TASK GOAL
Copy out every line exactly, starting from the line containing "This screenshot has width=1568, height=687." down through the line containing "pos(607,250)", with both of those lines included.

ENTRIES SUPPLIED
|---|

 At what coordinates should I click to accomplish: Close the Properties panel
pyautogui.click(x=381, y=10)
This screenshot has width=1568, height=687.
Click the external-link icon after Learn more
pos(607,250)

|---|

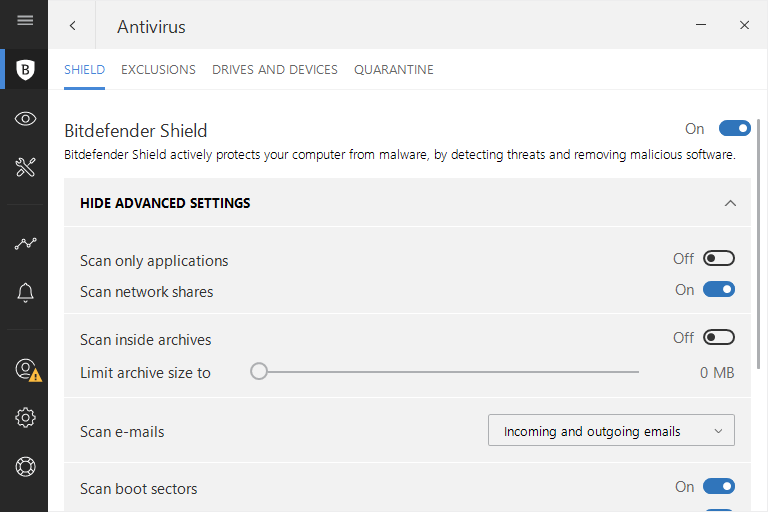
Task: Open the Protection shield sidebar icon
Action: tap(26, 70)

|---|

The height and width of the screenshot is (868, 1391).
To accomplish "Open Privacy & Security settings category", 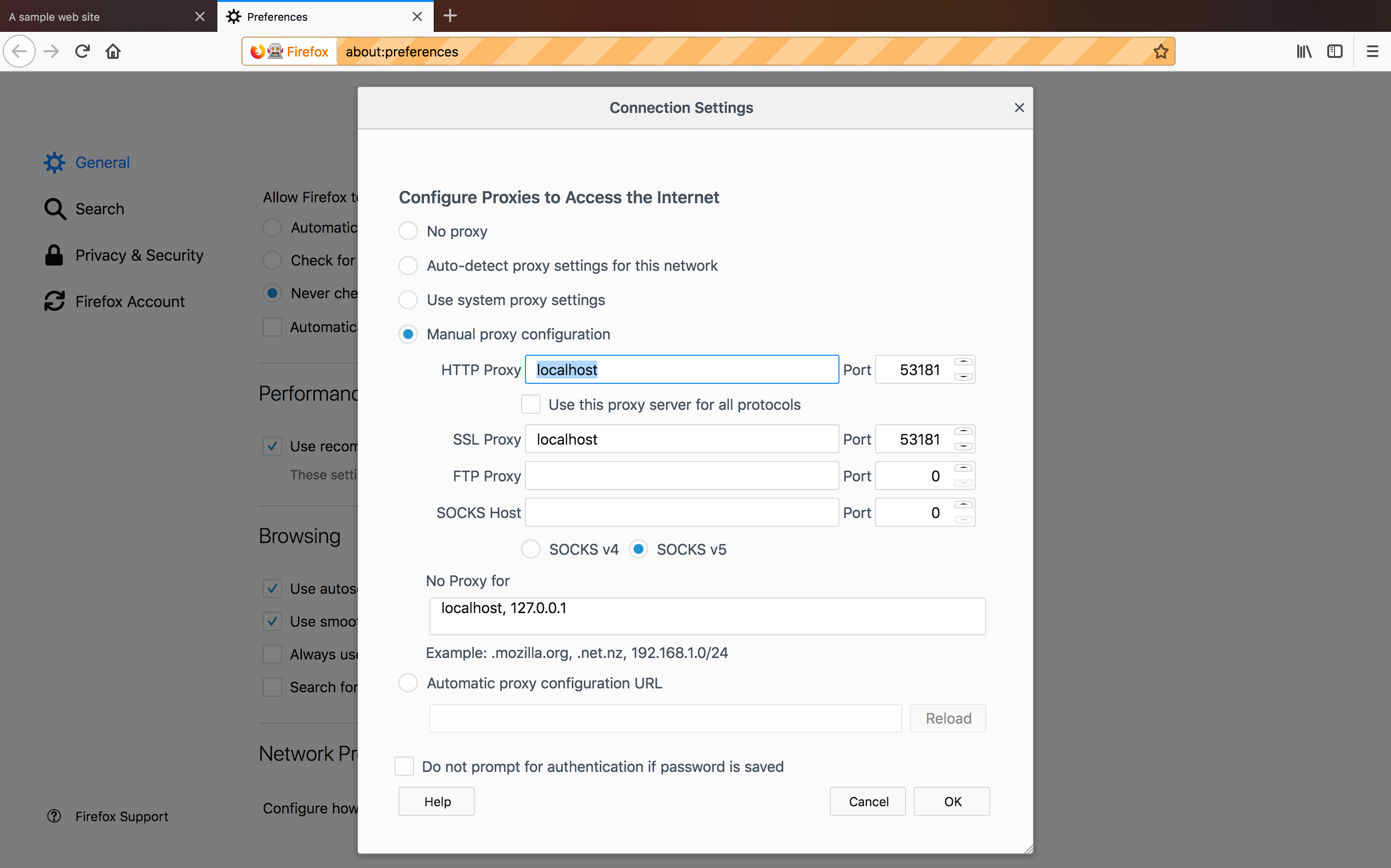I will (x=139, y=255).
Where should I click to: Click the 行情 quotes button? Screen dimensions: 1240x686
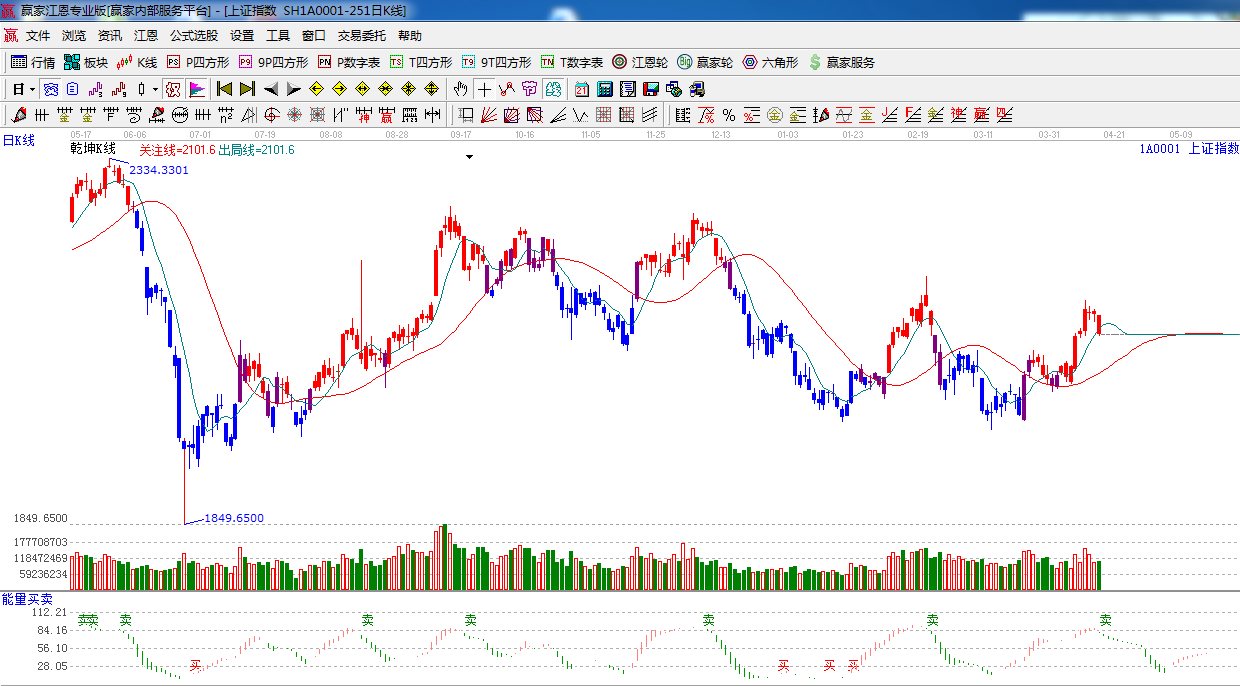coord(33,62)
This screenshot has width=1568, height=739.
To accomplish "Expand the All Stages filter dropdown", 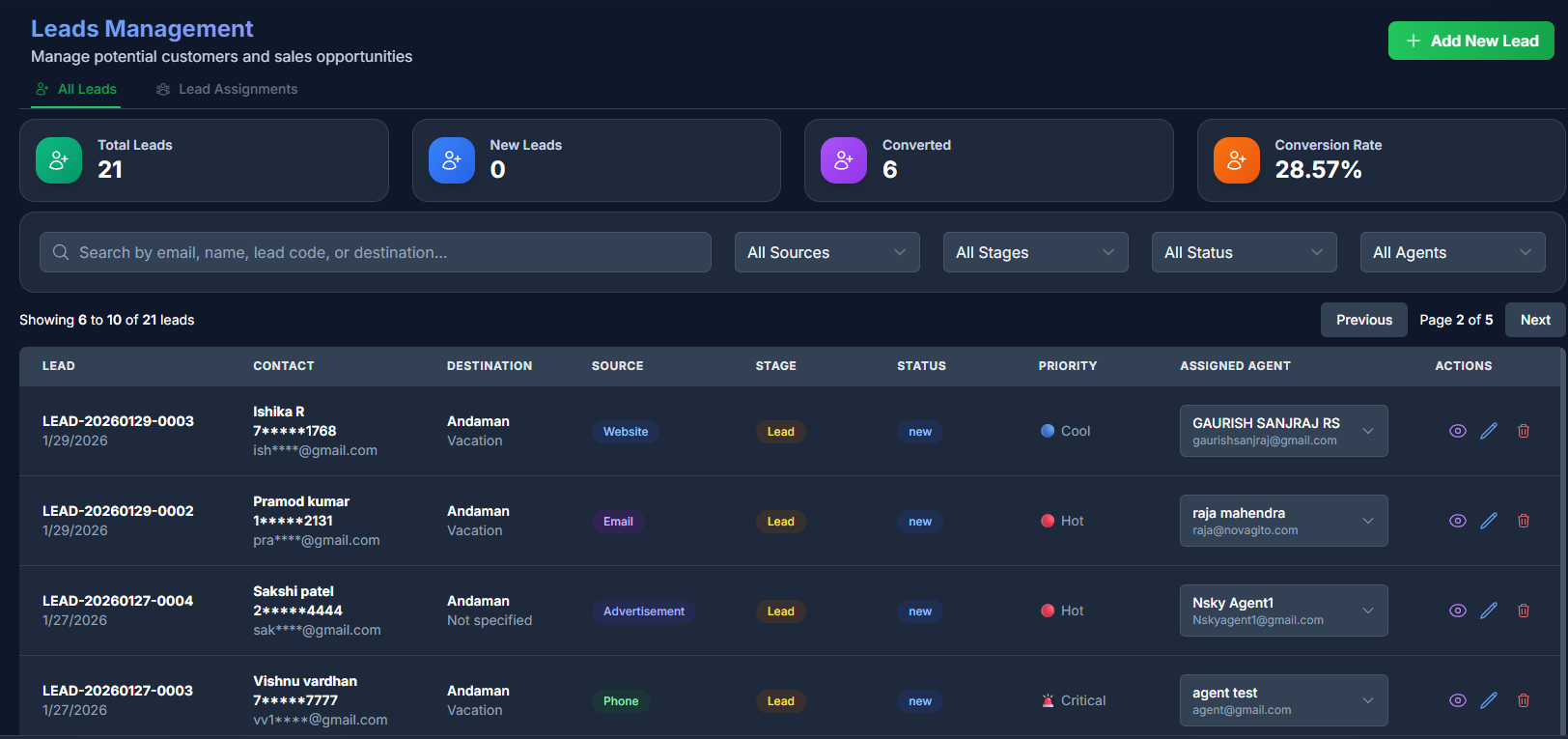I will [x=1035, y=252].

|---|

RESULT OF THE EXERCISE
This screenshot has width=1568, height=687.
Click the external-link icon after Learn more
pos(607,250)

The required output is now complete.